Your assignment ▸ Say the data back exactly as it is written below.

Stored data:
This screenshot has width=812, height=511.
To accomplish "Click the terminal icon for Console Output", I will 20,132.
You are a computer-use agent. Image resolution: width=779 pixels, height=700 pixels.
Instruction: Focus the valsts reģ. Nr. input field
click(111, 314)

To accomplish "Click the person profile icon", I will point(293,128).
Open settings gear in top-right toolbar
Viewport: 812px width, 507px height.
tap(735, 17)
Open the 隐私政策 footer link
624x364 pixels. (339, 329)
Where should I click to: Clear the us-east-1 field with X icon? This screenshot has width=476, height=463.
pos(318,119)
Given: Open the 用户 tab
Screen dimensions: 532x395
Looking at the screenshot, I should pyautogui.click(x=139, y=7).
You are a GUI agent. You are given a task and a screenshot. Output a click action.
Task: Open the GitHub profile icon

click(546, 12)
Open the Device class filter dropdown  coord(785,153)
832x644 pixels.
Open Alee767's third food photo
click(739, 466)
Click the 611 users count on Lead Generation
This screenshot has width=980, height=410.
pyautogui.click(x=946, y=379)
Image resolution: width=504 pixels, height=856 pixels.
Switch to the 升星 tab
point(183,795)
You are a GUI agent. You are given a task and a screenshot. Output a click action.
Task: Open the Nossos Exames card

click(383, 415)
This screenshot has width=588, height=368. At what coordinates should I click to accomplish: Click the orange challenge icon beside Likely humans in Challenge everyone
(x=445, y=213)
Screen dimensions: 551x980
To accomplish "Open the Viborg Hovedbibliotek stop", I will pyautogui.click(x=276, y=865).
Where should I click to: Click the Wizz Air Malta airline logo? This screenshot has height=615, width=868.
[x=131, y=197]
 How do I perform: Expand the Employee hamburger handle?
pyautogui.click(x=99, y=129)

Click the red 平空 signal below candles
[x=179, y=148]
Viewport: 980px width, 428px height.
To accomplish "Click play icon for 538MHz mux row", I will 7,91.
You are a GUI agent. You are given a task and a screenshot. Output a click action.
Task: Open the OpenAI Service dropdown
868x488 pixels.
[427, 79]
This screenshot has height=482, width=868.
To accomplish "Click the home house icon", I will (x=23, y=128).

Exercise output ▸
This screenshot has width=812, height=511.
To accomplish "Click the terminal icon for Console Output", I will 20,132.
You are a computer-use agent. Image resolution: width=779 pixels, height=700 pixels.
Instruction: Focus the valsts reģ. Nr. input field
click(111, 314)

To accomplish "Click the person profile icon", I will point(293,128).
Open settings gear in top-right toolbar
Viewport: 812px width, 507px height.
tap(735, 17)
Open the 隐私政策 footer link
624x364 pixels. (339, 329)
Where should I click to: Clear the us-east-1 field with X icon? This screenshot has width=476, height=463.
pos(318,119)
Given: Open the 用户 tab
Screen dimensions: 532x395
Looking at the screenshot, I should pyautogui.click(x=139, y=7).
You are a GUI agent. You are given a task and a screenshot. Output a click action.
Task: Open the GitHub profile icon

click(546, 12)
Open the Device class filter dropdown  coord(785,153)
832x644 pixels.
Open Alee767's third food photo
click(739, 466)
Click the 611 users count on Lead Generation
This screenshot has width=980, height=410.
pyautogui.click(x=946, y=379)
Image resolution: width=504 pixels, height=856 pixels.
Switch to the 升星 tab
point(183,795)
You are a GUI agent. You are given a task and a screenshot. Output a click action.
Task: Open the Nossos Exames card

click(383, 415)
This screenshot has width=588, height=368. At what coordinates should I click to accomplish: Click the orange challenge icon beside Likely humans in Challenge everyone
(x=445, y=213)
Screen dimensions: 551x980
To accomplish "Open the Viborg Hovedbibliotek stop", I will pyautogui.click(x=276, y=865).
Where should I click to: Click the Wizz Air Malta airline logo? This screenshot has height=615, width=868.
[x=131, y=197]
 How do I perform: Expand the Employee hamburger handle?
pyautogui.click(x=99, y=129)

Click the red 平空 signal below candles
[x=179, y=148]
Viewport: 980px width, 428px height.
To accomplish "Click play icon for 538MHz mux row", I will 7,91.
You are a GUI agent. You are given a task and a screenshot. Output a click action.
Task: Open the OpenAI Service dropdown
868x488 pixels.
[427, 79]
This screenshot has height=482, width=868.
To accomplish "Click the home house icon", I will (x=23, y=128).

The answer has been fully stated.